BNG Geo-Redundancy - NO sub-second failover after power failure

Sebastiaan1978 · ‎08-09-2018

Hi,

We are testing a Geo Redundacy setup with IPoE subscribers. Router A and router B are used, one as master other as slave in hot standby mode. If I shutdown the access-interface Internet and IPTV service switchover sub-second (no glitches or lost ping packets), that looks great. But when we power out router A to simulate a power outage, it takes about 2-3 minutes before router B takes over the subscriber services. This looks like some kind of (hold)timer but we don't understand what's happening. The peer (=loopback) address in the subsriber redundancy config is advertised by ISIS

subscriber
redundancy
source-interface Loopback0
group 1
   preferred-role slave
   virtual-mac 0002.0000.0003
   slave-mode hot
   peer 1.2.3.4
   peer route-disable
   access-tracking int-BE4
   state-control-route ipv4 x/24 vrf default tag 30
   revertive-timer 2 maximum 5
   interface-list
    interface Bundle-Ether4.302 id 302

Aleksandar Vidakovic · ‎08-20-2018

How is the state-control-route protected in the core? Do you use BFD to withdraw it quickly in case of power outage on node A?

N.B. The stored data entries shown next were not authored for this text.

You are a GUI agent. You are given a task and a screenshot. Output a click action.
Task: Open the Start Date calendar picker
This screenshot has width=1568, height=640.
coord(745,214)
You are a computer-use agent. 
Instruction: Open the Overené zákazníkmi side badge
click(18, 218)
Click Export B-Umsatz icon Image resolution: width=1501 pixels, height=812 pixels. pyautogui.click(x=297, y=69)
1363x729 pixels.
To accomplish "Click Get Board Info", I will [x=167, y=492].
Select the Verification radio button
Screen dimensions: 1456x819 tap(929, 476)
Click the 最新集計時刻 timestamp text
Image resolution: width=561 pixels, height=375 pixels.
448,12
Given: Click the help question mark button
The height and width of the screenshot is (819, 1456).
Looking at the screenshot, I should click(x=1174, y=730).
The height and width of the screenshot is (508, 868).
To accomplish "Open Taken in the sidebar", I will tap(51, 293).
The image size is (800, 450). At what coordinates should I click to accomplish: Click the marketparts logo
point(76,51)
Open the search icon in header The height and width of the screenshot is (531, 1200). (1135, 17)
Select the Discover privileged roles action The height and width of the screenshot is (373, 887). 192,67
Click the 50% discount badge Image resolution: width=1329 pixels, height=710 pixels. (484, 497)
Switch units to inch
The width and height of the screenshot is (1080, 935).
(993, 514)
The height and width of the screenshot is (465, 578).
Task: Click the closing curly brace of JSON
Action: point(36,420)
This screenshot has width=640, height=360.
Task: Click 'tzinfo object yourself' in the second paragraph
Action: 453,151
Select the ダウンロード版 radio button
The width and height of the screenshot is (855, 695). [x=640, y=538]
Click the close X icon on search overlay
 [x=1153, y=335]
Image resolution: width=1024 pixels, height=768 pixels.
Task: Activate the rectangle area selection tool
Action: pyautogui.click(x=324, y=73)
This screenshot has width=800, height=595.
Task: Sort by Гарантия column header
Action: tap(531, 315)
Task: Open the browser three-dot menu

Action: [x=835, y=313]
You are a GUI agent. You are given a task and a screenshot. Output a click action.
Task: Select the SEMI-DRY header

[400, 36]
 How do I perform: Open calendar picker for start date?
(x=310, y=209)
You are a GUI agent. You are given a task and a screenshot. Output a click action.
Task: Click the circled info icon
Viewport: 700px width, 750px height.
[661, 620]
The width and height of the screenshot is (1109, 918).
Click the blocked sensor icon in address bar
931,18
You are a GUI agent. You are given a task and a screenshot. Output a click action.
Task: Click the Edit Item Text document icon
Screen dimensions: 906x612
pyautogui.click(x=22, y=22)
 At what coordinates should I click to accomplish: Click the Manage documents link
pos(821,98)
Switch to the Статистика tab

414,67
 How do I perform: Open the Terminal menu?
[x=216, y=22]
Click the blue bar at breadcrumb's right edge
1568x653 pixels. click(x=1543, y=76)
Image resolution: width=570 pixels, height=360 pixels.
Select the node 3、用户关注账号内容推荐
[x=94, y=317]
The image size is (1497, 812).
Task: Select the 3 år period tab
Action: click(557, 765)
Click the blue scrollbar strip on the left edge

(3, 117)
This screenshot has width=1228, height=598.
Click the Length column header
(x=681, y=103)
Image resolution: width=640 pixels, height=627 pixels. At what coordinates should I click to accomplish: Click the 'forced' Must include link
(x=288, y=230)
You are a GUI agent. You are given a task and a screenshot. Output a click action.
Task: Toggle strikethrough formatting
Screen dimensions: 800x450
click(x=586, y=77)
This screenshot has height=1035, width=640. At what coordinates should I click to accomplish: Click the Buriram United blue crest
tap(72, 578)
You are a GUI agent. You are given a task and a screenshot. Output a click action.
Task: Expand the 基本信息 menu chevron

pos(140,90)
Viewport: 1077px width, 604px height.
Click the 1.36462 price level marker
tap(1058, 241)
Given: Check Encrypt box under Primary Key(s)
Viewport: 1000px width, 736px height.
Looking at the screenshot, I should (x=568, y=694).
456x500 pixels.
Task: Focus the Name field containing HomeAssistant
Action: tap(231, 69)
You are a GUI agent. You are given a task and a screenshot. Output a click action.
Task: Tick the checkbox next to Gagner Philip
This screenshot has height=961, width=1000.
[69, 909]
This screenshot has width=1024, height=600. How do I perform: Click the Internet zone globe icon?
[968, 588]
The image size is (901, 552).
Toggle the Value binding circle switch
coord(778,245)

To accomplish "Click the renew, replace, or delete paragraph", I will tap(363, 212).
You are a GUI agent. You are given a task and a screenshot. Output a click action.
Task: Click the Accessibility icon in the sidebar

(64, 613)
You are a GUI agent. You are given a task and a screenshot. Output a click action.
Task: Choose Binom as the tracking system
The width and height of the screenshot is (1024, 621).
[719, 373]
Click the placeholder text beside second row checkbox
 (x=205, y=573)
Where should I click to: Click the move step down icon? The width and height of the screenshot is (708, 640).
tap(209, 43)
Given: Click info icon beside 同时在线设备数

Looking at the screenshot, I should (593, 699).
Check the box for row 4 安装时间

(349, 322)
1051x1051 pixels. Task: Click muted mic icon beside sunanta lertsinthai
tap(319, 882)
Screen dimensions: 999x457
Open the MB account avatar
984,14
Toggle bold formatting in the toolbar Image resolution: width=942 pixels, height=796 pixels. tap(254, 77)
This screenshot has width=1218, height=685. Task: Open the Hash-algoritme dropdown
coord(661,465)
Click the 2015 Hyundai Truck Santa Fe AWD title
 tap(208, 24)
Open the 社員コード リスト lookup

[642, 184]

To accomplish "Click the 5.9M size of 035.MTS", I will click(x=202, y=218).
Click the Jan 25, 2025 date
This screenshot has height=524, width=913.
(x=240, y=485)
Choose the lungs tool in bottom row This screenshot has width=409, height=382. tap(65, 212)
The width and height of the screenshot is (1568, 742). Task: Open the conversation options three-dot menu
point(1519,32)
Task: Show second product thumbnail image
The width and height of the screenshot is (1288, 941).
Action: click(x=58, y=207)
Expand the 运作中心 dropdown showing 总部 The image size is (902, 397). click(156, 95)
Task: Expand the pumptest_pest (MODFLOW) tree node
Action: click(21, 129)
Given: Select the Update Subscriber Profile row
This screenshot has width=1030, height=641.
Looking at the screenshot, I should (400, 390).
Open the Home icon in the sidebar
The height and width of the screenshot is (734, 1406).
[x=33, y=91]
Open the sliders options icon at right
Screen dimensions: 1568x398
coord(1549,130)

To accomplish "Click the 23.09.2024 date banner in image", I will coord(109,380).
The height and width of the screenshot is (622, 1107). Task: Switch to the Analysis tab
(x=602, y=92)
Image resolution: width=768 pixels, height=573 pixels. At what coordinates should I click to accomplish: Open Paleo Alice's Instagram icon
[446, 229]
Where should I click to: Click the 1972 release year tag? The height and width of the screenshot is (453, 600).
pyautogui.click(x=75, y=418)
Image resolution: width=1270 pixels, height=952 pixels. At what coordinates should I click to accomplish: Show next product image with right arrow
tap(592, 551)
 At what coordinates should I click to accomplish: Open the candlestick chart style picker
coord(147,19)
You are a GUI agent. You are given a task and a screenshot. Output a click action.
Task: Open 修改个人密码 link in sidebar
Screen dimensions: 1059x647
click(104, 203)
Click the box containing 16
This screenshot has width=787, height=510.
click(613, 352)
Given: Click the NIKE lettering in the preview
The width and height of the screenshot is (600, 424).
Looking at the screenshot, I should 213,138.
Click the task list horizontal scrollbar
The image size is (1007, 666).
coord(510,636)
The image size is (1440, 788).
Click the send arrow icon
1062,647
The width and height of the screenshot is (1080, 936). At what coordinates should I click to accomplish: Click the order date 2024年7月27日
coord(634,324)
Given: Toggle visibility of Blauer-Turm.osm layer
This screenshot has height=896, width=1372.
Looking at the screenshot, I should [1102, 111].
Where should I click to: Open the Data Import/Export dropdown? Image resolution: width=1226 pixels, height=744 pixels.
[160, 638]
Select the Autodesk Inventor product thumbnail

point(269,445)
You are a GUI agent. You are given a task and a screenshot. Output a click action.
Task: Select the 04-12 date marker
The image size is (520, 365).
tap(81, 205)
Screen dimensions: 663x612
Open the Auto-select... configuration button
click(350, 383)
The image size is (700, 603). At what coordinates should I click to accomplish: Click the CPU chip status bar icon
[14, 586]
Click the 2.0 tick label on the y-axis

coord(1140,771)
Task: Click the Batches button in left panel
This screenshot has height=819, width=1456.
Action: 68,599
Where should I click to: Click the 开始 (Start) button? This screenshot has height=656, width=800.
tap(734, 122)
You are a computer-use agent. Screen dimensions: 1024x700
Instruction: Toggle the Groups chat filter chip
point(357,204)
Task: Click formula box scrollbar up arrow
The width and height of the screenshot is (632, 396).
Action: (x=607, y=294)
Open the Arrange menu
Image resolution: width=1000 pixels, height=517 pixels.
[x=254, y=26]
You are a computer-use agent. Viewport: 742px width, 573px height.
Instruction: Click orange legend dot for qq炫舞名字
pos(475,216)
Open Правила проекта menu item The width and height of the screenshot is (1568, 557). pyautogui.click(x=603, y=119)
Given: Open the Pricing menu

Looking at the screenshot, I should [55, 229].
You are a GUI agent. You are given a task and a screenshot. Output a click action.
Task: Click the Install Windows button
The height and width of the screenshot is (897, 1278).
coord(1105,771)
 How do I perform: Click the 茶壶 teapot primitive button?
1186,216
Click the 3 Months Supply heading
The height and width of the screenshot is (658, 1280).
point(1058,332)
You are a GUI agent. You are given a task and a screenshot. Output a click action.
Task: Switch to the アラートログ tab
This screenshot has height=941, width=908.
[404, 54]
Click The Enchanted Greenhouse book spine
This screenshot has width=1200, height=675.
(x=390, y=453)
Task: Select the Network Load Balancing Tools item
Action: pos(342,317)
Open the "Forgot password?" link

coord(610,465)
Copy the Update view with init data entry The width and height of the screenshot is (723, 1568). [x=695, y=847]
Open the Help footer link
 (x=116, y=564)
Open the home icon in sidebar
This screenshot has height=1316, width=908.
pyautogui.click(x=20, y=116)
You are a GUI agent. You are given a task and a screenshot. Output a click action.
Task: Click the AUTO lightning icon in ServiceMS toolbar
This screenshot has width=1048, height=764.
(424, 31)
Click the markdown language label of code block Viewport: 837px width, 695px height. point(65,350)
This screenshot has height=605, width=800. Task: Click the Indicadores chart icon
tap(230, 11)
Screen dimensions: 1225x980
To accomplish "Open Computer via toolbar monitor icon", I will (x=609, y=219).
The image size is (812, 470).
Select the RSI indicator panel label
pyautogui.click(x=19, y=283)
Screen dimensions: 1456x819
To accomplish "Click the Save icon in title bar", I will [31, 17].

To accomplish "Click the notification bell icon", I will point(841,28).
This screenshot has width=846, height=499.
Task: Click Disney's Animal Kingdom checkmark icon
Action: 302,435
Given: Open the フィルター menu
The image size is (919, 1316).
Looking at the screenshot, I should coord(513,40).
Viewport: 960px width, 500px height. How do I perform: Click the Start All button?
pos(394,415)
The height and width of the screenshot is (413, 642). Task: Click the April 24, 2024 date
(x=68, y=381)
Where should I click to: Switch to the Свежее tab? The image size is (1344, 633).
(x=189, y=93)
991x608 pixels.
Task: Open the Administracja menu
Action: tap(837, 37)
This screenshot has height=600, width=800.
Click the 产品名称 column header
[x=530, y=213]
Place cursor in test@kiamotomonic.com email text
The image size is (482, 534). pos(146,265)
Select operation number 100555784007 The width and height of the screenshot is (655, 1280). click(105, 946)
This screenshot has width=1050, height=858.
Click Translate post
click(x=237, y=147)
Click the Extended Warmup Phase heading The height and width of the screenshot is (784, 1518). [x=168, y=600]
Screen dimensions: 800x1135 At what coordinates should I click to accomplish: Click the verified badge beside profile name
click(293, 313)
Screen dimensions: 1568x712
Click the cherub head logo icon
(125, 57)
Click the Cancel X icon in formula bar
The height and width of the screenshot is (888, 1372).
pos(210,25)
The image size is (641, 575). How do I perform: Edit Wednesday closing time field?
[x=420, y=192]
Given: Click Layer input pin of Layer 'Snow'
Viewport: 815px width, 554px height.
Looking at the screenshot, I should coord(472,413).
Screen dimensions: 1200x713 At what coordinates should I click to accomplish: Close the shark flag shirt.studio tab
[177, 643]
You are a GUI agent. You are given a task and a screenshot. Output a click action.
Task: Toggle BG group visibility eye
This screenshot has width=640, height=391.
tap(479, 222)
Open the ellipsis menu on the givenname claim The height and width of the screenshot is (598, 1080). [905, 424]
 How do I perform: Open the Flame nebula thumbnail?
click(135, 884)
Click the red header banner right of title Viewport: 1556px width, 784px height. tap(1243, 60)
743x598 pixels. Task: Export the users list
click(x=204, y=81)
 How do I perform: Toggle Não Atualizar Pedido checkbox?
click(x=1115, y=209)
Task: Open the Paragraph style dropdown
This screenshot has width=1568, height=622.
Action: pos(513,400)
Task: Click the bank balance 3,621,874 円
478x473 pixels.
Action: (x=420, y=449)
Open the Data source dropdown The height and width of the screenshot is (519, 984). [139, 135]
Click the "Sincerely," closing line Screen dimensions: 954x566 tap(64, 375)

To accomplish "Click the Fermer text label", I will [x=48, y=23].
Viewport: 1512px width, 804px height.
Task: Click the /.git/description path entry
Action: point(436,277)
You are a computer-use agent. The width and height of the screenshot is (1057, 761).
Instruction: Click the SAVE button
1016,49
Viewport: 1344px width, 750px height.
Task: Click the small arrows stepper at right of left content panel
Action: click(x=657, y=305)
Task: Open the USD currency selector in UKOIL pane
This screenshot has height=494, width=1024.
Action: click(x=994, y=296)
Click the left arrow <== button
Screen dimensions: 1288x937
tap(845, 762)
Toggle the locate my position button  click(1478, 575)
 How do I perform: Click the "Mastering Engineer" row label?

Sebastiaan1978 · ‎08-28-2018

Hi Aleksander,

How can I use BFD to protect the state control route? We use BFD on the core-uplink. The loopback0 (which is used for the SRG peer session) is added in the IS-IS config as a passive interface, so even without BFD I should expect the other router to notice that this router is down after a second or so.

When I just shut the client-facing interface the switchover is subsecond, but only when I reboot it takes 2-3 minutes.

Regards,

Sebastiaan

Aleksandar Vidakovic · ‎08-29-2018

hi Sebastiaan,

reboot is a special case. Reboot is usually a planned activity, typically preceded with a routing of all traffic away from the node. In this case it seems the BFD session went into admin down (vs peer loss due to BFD timeout), which probably caused the BGP peer (I presume that based on 180s timeout) to maintain the BGP session up until the TCP timed out.

/Aleksandar